Selain itu ada alasan politis. Banyak rezim yang diuntungkan dengan kelimpahan energi fosil. Keputusan Amerika pada 2019 lalu, saat Presiden Donald Trump menarik diri dari Paris Agreement bisa jadi contoh.Â
Alasannya, Amerika merasa ekonominya kalah saing dengan China. Untuk menghindari benturan kepentingan, proses transisi energi, dari fosil ke terbarukan harus bertahap dilakukan. Dengan dukungan niat baik politik, kesiapan dana dan juga teknologi.

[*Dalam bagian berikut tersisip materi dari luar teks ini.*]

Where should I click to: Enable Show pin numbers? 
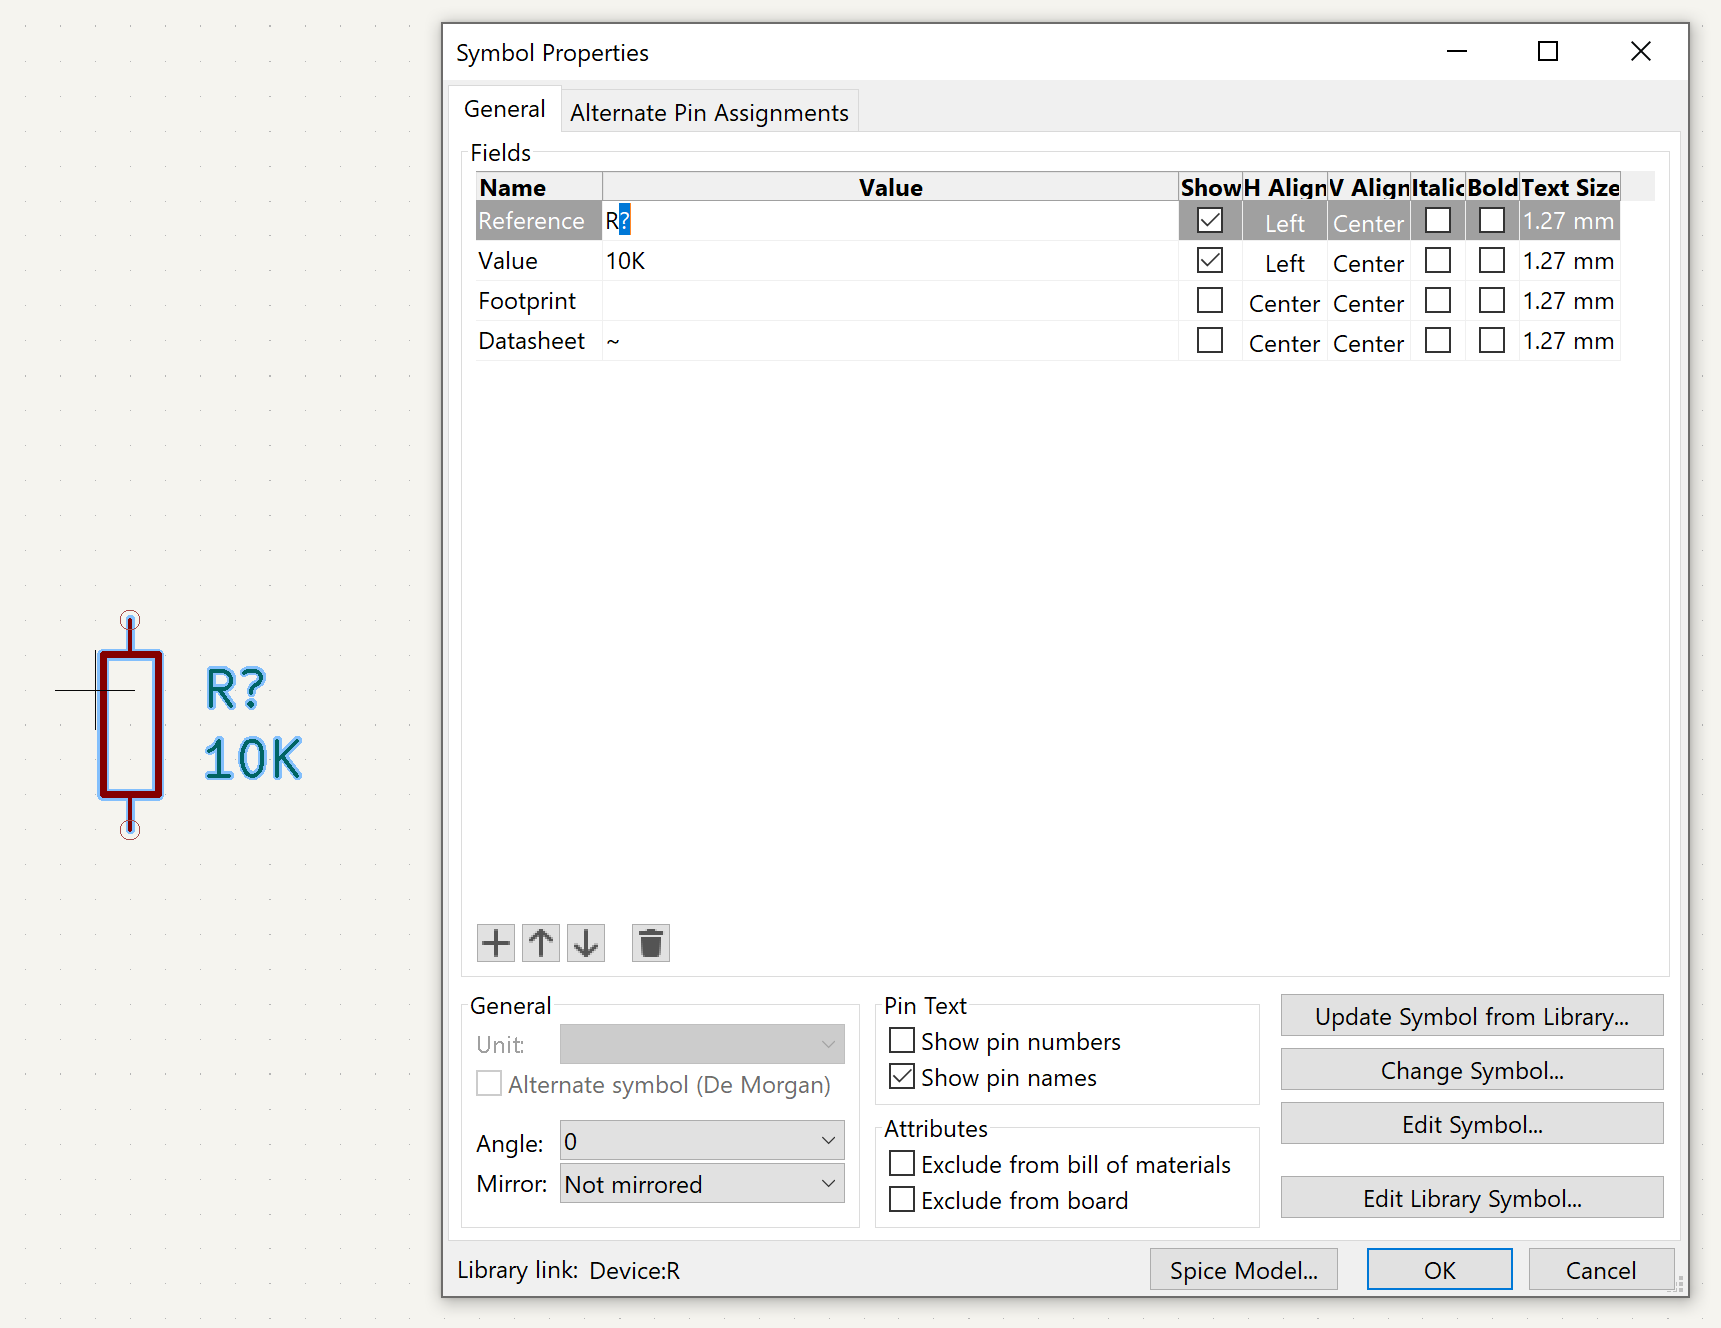[x=900, y=1040]
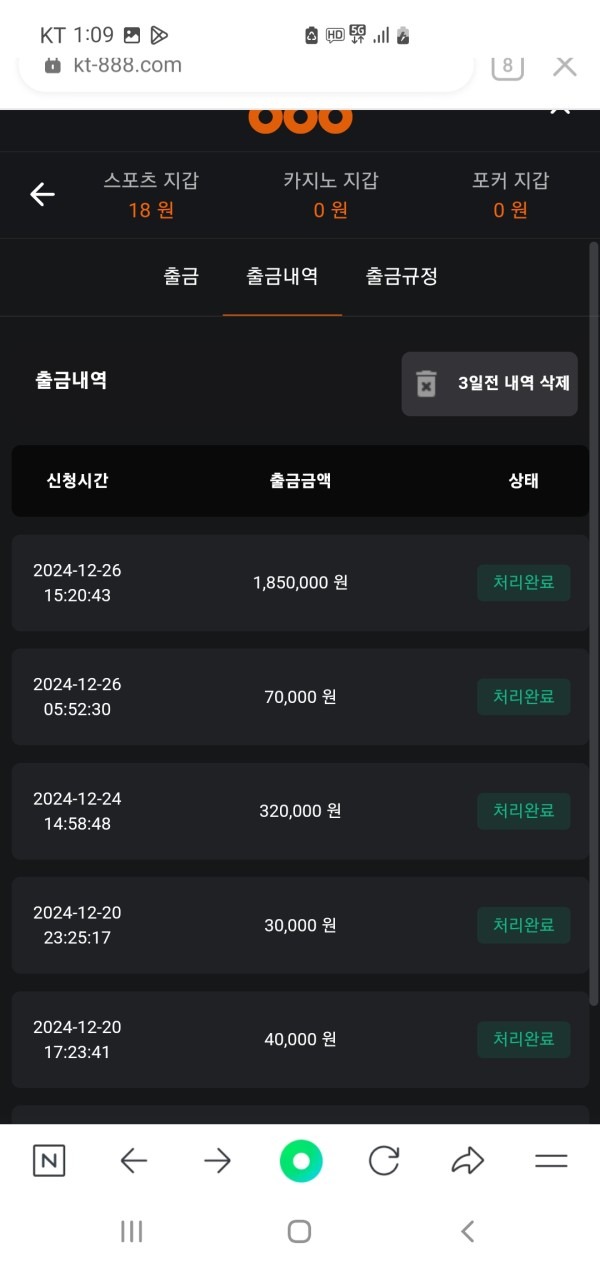600x1267 pixels.
Task: Go forward using the right arrow icon
Action: pos(216,1160)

Pada gelaran puncak KTT G20 di Bali. Ada tiga isu prioritas yang dijadikan agenda, salah satunya adalah Transisi Energi Berkelanjutan. Ini adalah momen tepat untuk mengikat kesepahaman  semua pihak--terutama di tingkat kepala negara--untuk berkolaborasi dan mematangkan penanganan persoalan iklim yang tidak bisa dilakukan sendiri-sendiri.Â
Sebagai catatan, negara G20 mengonsumsi 75% dari perdagangan energi global. Secara moral mereka bertanggung jawab atas krisis iklim yang terjadi.
Langkah Indonesia
Pemerintah Indonesia berkomitmen menurunkan emisi karbon 29% pada 2030 dengan usaha sendiri atau 41% dengan bantuan internasional. Indonesia juga berkomitmen untuk mencapai emisi nol bersih (Net Zero Emission) pada 2060.  Untuk itu Indonesia menjadikan transisi energi bersih sebagai salah satu kebijakan prioritas penyedia pasokan energi nasional ke depannya.

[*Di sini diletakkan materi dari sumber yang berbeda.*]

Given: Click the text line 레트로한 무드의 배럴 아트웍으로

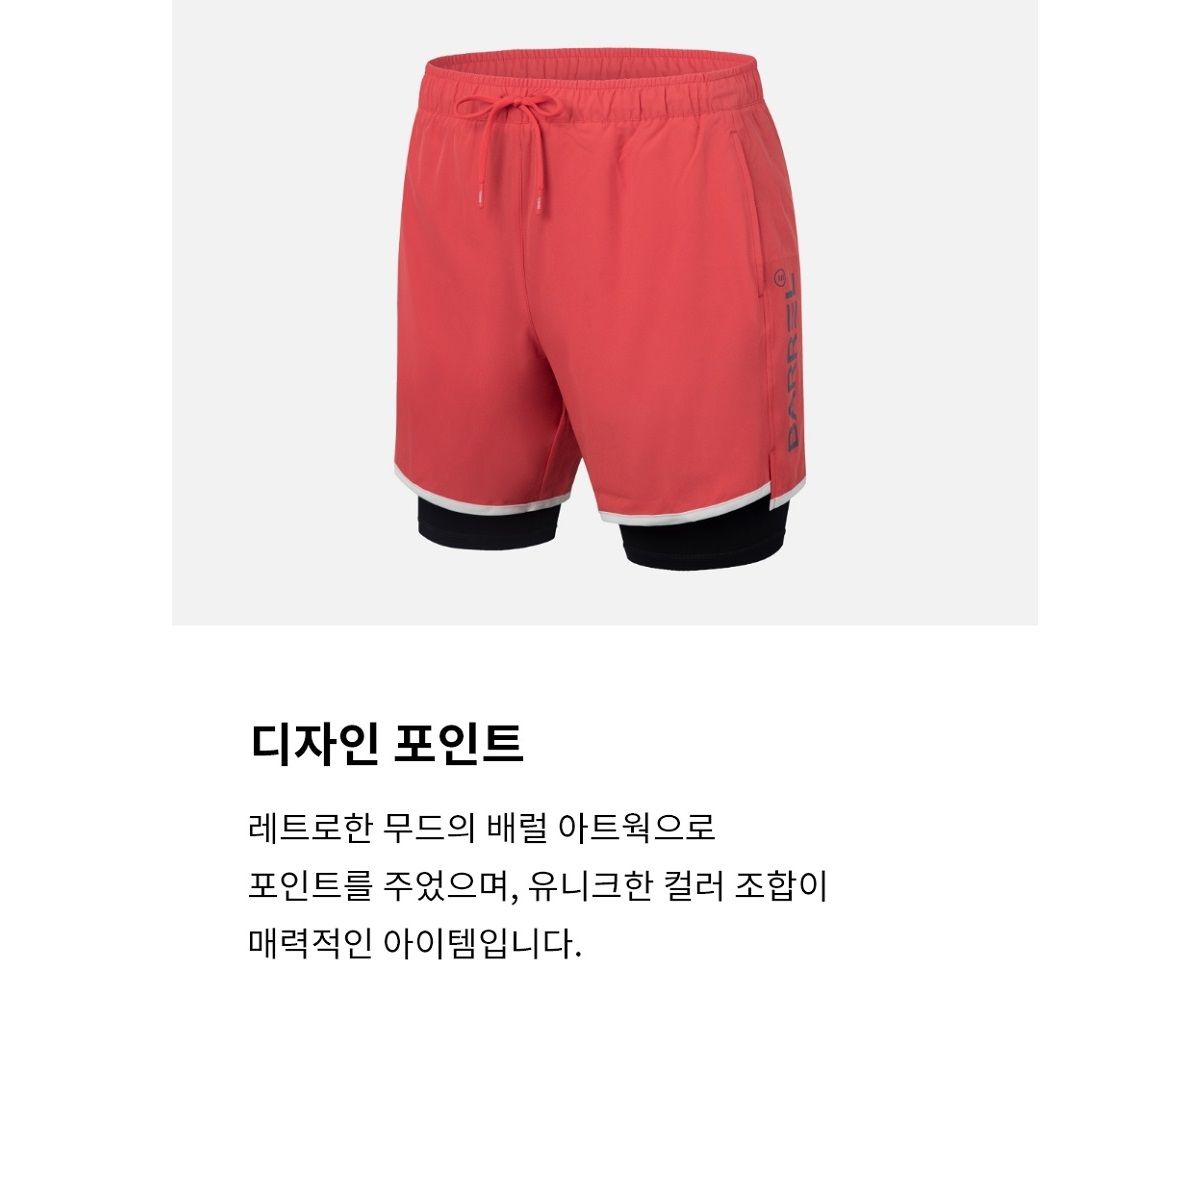Looking at the screenshot, I should point(482,829).
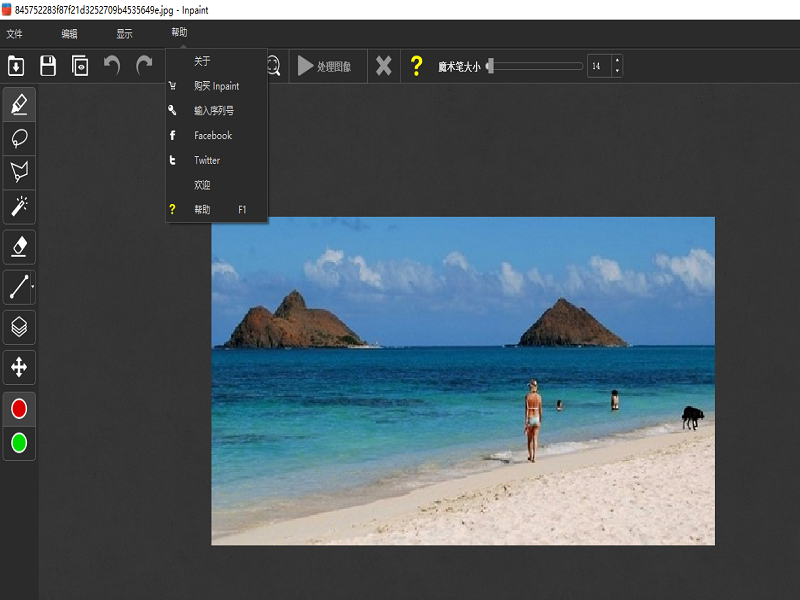Pick the eraser tool
The image size is (800, 600).
[19, 246]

Pertanyaan dasarnya adalah: Energi apa yang bisa digunakan sebagai pengganti energi fosil? Bagaimana pembiayaannya dan kesiapan teknologinya, apa dampak ekonomi buat pelaku usaha?
Sebagai langkah serius Indonesia, ada beberapa upaya yang dilakukan:
Pertama, mendata sumber energi terbarukan yang potensial dikembangkan. Menurut Kementerian ESDM potensi energi terbarukan Indonesia 417,8 gigawatt. Dengan rincian: energi surya 207,8 GW, energi angin 60,6 GW, panas bumi 23,9 GW, arus laut 17,9 GW, bio energi 32,6 GW, air 75 GW. Potensi yang ada ini bisa ditawarkan ke pelaku usaha yang bergerak di bidang energi, baik dari dalam maupun luar negeri.
Kedua, mencari mitra pendanaan. Indonesia telah bekerjasama dengan lembaga keuangan ADB (Asian Development Bank) terkait studi kelayakan dan rancangan penerapan Mekanisme Transisi Energi. Pembangkit listrik bertenaga batu bara akan dikurangi aktivitasnya dengan mengubah teknologi yang ada serta dengan memanfaatkan energi baru terbarukan (EBT) yang ada di Indonesia.Â
Menurut Menteri Keuangan, Sri Mulyani, langkah Indonesia ini adalah upaya untuk meningkatkan infrastruktur energi dan mengakselerasi transisi energi bersih menuju emisi nol bersih dengan prinsip adil  dan terjangkau.